-- Exercise description --
Print out the entries exactly, and include each one.
[Opening Supplied entries section]
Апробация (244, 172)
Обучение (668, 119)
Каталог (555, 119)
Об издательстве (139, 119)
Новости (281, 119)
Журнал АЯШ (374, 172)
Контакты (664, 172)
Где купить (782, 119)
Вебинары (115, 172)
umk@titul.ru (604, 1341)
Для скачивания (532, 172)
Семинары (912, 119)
[Closing Supplied entries section]
-- Reply to the exercise --
Апробация (244, 172)
Обучение (668, 119)
Каталог (555, 119)
Об издательстве (139, 119)
Новости (281, 119)
Журнал АЯШ (374, 172)
Контакты (664, 172)
Где купить (782, 119)
Вебинары (115, 172)
umk@titul.ru (604, 1341)
Для скачивания (532, 172)
Семинары (912, 119)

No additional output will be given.